DATA EXTRACT below:

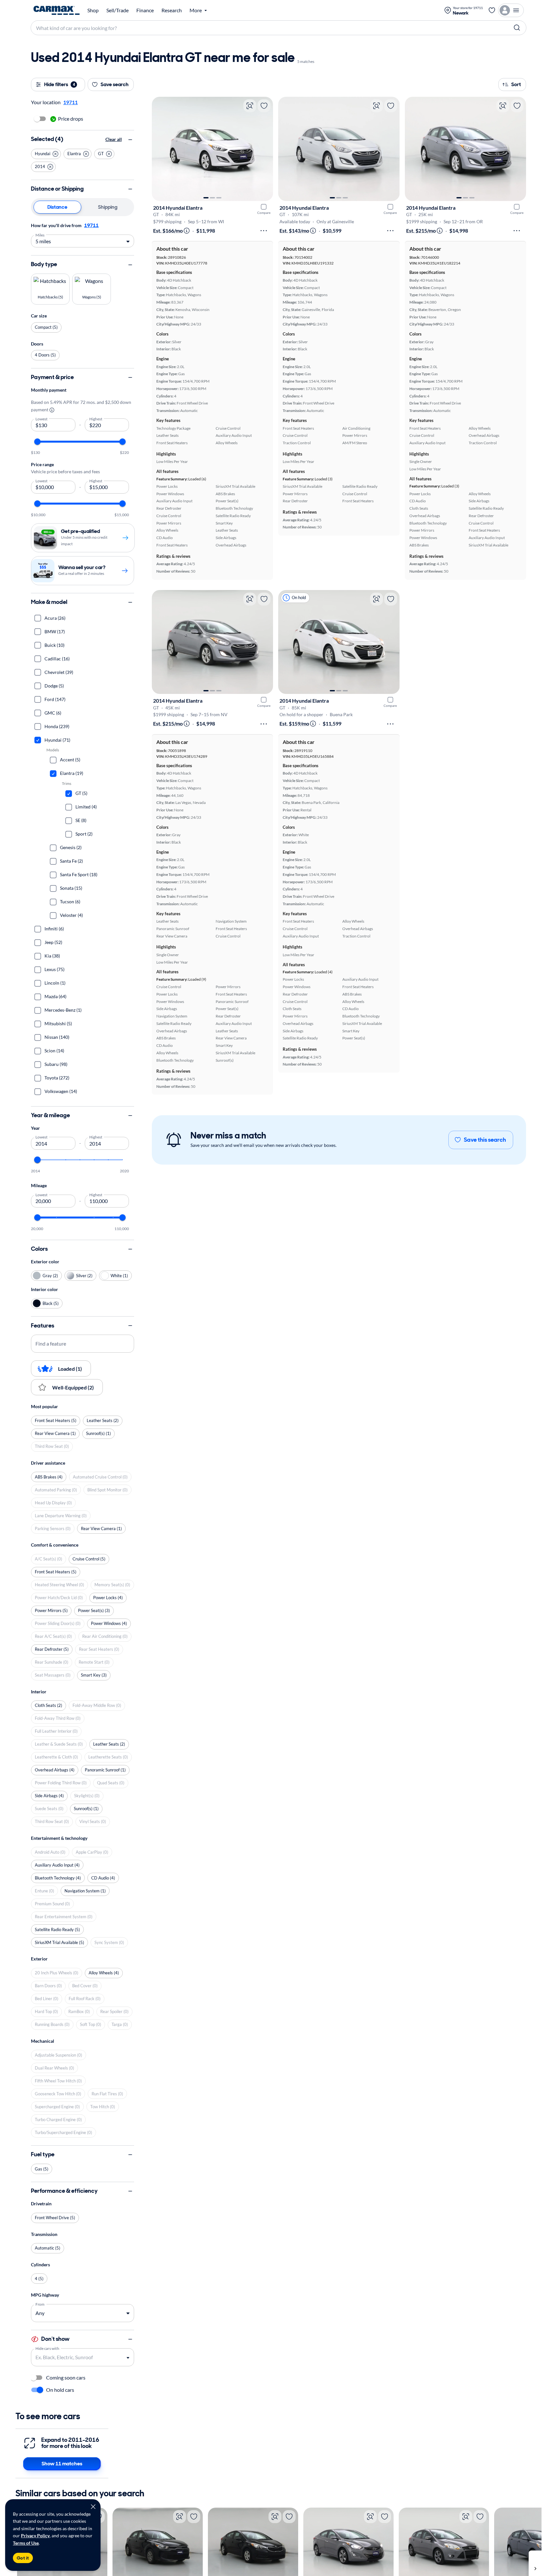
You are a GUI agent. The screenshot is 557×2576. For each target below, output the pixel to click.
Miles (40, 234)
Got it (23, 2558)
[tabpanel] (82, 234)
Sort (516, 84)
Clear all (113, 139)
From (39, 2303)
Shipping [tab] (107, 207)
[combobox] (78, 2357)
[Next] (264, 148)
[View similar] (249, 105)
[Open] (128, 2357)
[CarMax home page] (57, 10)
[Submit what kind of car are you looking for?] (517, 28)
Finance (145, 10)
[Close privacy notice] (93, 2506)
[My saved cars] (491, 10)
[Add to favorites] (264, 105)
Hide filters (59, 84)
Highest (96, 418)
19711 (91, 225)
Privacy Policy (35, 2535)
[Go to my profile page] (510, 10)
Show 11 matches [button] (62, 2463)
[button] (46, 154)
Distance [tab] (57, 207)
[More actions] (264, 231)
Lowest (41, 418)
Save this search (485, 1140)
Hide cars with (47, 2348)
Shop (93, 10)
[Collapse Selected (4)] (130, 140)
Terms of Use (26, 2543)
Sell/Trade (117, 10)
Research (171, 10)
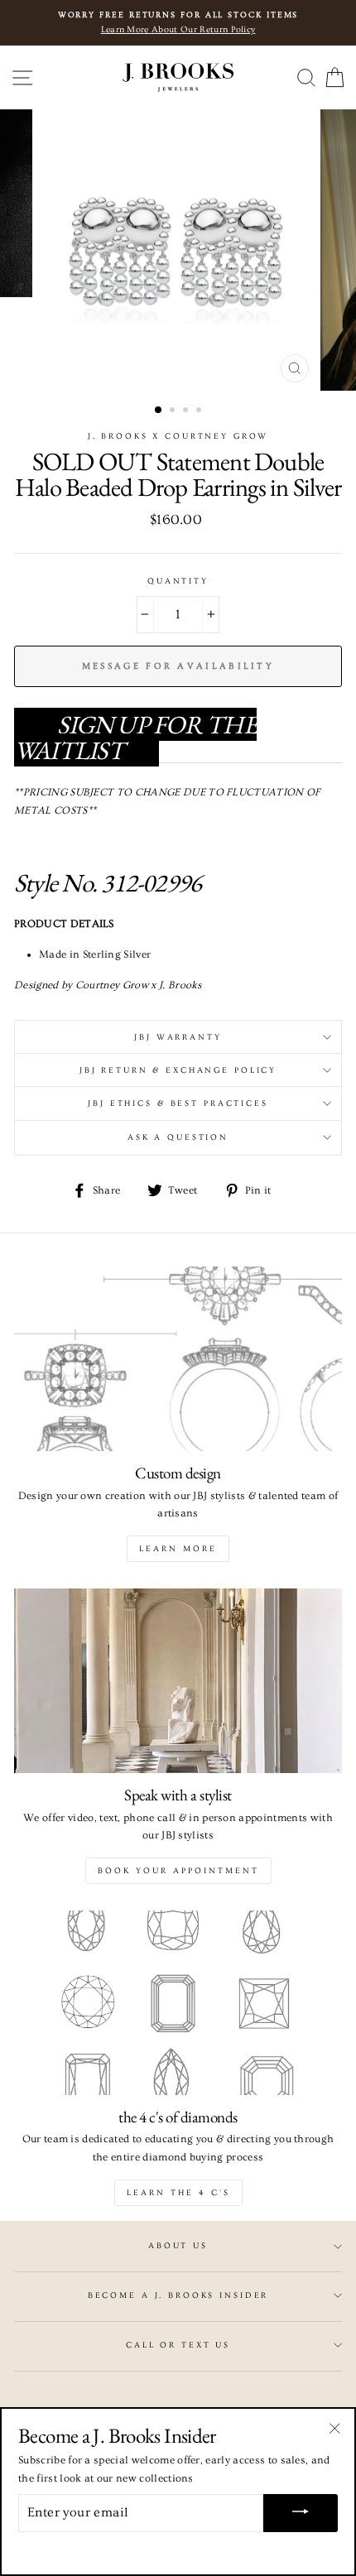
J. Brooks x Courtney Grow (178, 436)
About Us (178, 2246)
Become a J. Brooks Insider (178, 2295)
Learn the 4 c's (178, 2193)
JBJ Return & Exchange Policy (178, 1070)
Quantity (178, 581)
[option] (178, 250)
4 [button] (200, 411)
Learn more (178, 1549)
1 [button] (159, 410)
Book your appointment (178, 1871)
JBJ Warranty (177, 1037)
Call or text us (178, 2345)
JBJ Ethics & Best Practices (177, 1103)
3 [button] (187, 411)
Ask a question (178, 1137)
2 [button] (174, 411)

End of DATA EXTRACT.

> **WORK INSTRUCTIONS**
The word "Brooks" may occur in lines of the records. Report how many such lines there are, giving only the number.

> **EXERCISE RESPONSE**
2